(Target pointing data)
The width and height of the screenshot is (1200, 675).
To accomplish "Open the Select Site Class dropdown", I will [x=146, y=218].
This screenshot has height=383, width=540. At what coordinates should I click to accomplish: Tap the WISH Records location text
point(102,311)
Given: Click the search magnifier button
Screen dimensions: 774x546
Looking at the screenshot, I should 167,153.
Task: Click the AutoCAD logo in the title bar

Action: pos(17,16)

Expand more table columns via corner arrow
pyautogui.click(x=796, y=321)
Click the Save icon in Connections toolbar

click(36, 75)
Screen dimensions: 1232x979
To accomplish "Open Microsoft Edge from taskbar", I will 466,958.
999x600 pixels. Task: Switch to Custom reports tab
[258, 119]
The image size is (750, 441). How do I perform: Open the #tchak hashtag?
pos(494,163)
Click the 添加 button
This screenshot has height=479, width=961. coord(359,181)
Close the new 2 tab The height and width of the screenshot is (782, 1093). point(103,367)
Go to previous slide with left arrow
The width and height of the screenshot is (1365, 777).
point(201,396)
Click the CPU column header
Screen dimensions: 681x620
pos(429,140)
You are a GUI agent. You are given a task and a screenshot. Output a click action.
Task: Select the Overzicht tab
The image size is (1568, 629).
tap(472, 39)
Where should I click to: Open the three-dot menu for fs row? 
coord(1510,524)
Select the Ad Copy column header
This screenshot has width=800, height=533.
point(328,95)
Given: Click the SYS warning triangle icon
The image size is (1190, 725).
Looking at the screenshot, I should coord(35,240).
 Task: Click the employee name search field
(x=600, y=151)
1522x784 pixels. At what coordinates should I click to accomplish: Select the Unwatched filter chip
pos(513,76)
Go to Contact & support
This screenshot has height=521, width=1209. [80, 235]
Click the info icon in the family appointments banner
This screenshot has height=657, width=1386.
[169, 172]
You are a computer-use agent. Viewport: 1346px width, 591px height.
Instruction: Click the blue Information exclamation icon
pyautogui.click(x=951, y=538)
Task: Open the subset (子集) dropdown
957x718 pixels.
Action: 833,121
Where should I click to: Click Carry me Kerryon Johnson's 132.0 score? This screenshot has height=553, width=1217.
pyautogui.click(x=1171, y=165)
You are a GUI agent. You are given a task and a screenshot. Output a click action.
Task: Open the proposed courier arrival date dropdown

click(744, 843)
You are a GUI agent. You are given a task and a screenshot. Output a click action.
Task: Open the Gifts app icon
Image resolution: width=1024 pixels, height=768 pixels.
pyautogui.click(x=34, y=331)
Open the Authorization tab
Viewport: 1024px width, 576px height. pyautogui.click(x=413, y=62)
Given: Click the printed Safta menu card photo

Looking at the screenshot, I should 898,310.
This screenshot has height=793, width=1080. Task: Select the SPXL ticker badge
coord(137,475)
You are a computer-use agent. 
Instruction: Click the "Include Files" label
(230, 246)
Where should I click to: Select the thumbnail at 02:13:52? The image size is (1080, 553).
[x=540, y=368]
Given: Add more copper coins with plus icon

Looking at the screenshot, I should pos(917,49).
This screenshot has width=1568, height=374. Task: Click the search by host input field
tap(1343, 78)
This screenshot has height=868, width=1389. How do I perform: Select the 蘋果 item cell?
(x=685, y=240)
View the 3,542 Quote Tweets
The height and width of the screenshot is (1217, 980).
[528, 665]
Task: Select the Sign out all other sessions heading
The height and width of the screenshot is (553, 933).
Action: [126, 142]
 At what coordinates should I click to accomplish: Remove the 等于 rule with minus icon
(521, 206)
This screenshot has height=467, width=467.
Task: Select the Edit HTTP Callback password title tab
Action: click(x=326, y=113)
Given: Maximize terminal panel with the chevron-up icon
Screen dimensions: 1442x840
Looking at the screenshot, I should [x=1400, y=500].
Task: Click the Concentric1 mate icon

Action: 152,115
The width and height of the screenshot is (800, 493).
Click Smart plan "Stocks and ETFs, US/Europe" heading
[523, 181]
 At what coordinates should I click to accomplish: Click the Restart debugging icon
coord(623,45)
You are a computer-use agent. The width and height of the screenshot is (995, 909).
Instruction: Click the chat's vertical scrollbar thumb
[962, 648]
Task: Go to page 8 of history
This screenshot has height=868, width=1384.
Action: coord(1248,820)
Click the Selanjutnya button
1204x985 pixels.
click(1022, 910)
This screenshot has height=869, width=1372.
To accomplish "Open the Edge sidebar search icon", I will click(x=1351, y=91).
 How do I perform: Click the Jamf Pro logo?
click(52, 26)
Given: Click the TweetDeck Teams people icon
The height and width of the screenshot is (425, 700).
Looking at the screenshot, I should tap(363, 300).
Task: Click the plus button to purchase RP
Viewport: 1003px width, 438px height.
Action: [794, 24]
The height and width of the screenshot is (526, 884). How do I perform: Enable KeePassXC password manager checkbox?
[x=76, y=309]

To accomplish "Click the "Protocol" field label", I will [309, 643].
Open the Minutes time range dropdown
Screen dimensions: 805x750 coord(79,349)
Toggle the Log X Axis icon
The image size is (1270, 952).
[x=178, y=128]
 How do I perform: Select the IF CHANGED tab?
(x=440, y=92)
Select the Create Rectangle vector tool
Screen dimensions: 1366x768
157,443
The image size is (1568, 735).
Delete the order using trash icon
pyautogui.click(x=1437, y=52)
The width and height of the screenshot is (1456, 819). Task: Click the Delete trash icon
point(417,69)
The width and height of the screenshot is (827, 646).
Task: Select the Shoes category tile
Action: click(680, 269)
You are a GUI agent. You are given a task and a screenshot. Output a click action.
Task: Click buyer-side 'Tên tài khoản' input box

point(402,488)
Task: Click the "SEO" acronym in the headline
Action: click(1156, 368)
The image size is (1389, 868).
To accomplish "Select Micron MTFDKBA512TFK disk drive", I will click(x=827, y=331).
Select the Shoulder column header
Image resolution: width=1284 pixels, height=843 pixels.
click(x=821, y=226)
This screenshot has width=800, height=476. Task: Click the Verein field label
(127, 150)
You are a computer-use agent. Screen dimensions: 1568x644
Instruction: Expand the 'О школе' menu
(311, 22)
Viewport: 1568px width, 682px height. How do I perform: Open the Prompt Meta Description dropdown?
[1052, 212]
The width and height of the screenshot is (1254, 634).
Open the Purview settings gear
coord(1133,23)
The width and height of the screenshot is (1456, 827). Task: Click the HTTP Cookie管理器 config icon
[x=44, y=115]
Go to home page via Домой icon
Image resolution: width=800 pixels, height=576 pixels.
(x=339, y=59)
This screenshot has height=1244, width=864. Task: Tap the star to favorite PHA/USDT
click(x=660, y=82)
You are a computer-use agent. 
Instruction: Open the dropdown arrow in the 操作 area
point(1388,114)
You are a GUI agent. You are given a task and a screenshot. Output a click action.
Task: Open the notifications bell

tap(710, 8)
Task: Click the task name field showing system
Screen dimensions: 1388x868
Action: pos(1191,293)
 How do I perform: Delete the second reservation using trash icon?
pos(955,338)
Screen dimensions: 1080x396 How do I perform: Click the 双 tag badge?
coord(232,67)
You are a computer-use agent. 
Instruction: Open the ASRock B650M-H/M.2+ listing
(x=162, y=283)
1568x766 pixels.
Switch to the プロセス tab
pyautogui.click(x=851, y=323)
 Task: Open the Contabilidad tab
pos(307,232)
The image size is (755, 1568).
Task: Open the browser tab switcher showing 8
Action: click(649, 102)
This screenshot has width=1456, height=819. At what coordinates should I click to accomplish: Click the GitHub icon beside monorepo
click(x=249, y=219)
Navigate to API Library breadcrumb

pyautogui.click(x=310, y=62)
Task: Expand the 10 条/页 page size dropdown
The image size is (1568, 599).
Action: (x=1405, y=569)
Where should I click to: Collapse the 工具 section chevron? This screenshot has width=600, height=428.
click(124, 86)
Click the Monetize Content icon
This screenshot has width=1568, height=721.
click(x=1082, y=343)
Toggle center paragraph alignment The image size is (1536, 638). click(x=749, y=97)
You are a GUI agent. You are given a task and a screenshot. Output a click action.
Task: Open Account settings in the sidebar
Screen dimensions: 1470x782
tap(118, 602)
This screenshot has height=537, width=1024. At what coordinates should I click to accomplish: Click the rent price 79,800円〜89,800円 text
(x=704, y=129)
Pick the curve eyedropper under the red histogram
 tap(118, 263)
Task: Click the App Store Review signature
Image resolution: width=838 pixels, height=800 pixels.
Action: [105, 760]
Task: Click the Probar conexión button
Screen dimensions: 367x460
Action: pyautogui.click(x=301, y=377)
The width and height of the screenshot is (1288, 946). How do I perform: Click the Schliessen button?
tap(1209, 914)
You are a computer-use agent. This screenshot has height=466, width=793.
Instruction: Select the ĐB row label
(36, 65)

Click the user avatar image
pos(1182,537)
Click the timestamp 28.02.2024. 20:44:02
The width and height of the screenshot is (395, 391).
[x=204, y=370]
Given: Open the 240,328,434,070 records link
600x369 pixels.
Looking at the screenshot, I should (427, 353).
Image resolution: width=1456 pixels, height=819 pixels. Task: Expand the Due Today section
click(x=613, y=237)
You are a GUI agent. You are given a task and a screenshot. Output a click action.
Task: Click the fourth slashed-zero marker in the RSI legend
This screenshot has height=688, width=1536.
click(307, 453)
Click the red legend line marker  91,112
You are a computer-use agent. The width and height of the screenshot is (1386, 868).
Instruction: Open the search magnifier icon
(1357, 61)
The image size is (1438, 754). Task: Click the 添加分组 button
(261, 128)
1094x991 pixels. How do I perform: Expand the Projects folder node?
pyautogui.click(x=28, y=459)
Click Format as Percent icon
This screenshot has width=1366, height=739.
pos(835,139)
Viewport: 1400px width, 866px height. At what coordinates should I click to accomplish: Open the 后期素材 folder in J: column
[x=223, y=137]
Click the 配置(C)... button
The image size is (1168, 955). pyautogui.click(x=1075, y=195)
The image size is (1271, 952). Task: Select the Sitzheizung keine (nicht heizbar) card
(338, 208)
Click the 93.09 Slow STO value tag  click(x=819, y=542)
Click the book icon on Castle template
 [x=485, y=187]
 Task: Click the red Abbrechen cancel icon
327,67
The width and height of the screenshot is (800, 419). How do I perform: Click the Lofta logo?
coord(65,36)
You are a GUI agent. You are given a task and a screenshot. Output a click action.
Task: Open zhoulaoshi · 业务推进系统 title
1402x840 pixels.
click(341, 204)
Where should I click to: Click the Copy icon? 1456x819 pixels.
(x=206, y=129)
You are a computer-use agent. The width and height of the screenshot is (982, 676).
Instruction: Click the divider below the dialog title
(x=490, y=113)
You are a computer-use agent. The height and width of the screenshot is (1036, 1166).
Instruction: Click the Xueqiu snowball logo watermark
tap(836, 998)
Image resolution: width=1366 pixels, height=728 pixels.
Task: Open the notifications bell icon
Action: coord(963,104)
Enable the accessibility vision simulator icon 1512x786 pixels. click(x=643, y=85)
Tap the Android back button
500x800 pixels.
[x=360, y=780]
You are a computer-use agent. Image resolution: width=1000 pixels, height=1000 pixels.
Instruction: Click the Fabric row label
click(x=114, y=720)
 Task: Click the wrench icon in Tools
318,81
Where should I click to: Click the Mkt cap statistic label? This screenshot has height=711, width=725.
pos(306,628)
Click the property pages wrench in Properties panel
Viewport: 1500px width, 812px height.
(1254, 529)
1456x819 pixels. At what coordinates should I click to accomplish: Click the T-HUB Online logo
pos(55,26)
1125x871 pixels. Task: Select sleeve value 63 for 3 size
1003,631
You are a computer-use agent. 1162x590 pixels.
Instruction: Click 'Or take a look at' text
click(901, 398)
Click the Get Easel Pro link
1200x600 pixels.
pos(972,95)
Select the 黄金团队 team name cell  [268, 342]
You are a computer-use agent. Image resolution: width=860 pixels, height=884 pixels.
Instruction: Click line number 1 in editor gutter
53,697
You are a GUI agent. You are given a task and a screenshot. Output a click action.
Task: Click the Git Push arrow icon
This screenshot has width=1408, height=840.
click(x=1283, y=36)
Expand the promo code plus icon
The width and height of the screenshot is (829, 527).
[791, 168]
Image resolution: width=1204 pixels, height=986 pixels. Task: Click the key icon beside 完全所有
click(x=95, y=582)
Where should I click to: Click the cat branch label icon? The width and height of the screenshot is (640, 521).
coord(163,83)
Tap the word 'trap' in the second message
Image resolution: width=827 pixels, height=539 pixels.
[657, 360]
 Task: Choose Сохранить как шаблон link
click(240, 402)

• Goal of the exercise: Revise the items between the lines holding "Click the 93.09" and "pos(306,628)", inclusive, changing "Copy icon" to "Paste icon" and leaving everything else as it is.

• Worked solution:
Click the 93.09 Slow STO value tag  click(x=819, y=542)
Click the book icon on Castle template
 [x=485, y=187]
 Task: Click the red Abbrechen cancel icon
327,67
The width and height of the screenshot is (800, 419). How do I perform: Click the Lofta logo?
coord(65,36)
You are a GUI agent. You are given a task and a screenshot. Output a click action.
Task: Open zhoulaoshi · 业务推进系统 title
1402x840 pixels.
click(341, 204)
Where should I click to: Click the Paste icon? 1456x819 pixels.
(x=206, y=129)
You are a computer-use agent. The width and height of the screenshot is (982, 676).
Instruction: Click the divider below the dialog title
(x=490, y=113)
You are a computer-use agent. The height and width of the screenshot is (1036, 1166).
Instruction: Click the Xueqiu snowball logo watermark
tap(836, 998)
Image resolution: width=1366 pixels, height=728 pixels.
Task: Open the notifications bell icon
Action: coord(963,104)
Enable the accessibility vision simulator icon 1512x786 pixels. click(x=643, y=85)
Tap the Android back button
500x800 pixels.
[x=360, y=780]
You are a computer-use agent. Image resolution: width=1000 pixels, height=1000 pixels.
Instruction: Click the Fabric row label
click(x=114, y=720)
 Task: Click the wrench icon in Tools
318,81
Where should I click to: Click the Mkt cap statistic label? This screenshot has height=711, width=725.
pos(306,628)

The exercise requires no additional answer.